Feb 2025 · Unity · C# · Released on itch.io

An idle simulation built around sheer entity count: thousands of single celled organisms wandering, interacting and multiplying, kept smooth by finite state machines and careful performance work.

  • RoleSolo developer
  • EngineUnity
  • Entities10,000 stress-tested
  • Core techFSM + time-slicing

Overview

An idle game built to scale

Unicellular is an idle sim: you spend currency to buy unicells, they drift around a petri dish living their tiny lives, and the colony's activity feeds the economy back to you. The design means the player is directly incentivised to push the entity count up, so each cell has to stay cheap to simulate or the game's own core loop kills its framerate.

That constraint shaped everything. Behaviour is driven by lightweight finite state machines, but the real trick is when work runs: instead of every cell thinking every frame, the simulation is split across several tick rates and the expensive proximity checks are spread out a batch at a time, all inside Unity's standard GameObject workflow.

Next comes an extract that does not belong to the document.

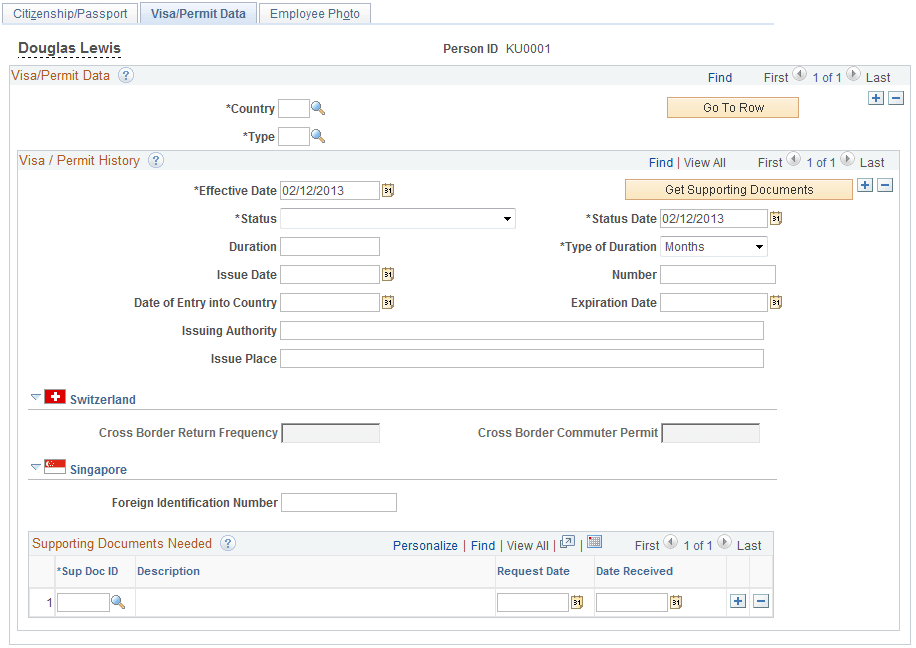Add a new Visa/Permit Data row
The width and height of the screenshot is (916, 648).
point(876,98)
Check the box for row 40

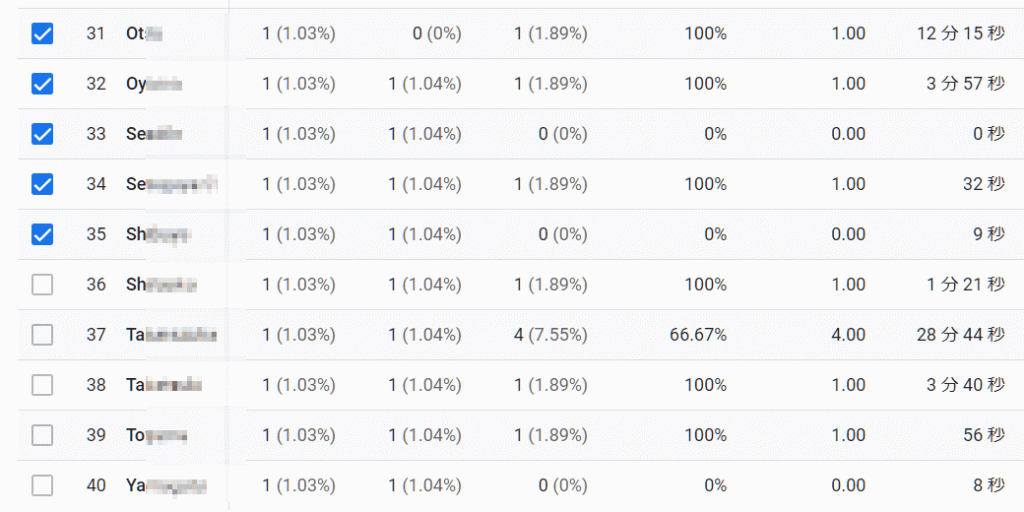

On top of the simulation sits a full idle-game economy: seven species of cell, layered upgrades, rare Elder and Shiny variants, a per-species "Souls" prestige currency, and JSON saves so a colony survives between sessions.

The core loop: buy cells, grow the colony, earn faster.

Behaviour

One FSM per cell

Every unicell runs a small finite state machine that decides what it's doing from moment to moment: drifting, seeking, interacting with neighbours. Keeping each state tiny and the transitions explicit does two jobs at once. Behaviour stays easy to reason about and extend, and the cost of "thinking" each frame stays roughly constant no matter how big the colony gets.

Emergence does the rest. With thousands of simple machines running side by side, the dish reads as alive without any cell doing anything complicated.

Cells interacting; each side of the exchange is a state transition.

Performance

Stress tested at 1,000 and 10,000

The recordings below are the two benchmark scenes: a thousand cells, then ten thousand at once, where the counter in the second clip is still reading around 90 FPS. That headroom is what lets the idle economy keep rewarding a bigger colony without the framerate collapsing.

The main levers:

  • A decoupled, multi-rate loop. Core behaviour ticks at 20 Hz, slower bookkeeping like population and levelling runs at 0.5 Hz, and physics work sits in its own pass, so nothing runs more often than it needs to.
  • Time-sliced proximity AI. The expensive "what is near me" queries are the bottleneck, so they are amortised across frames: roughly 150 cells are processed per pass, carrying an index forward until the whole colony has been swept.
  • One manager, not thousands of updates. A single simulation manager iterates the cell and food lists directly instead of every cell running its own per-frame update.
Benchmark one: 1,000 entities.
Benchmark two: 10,000 entities, ~90 FPS on screen.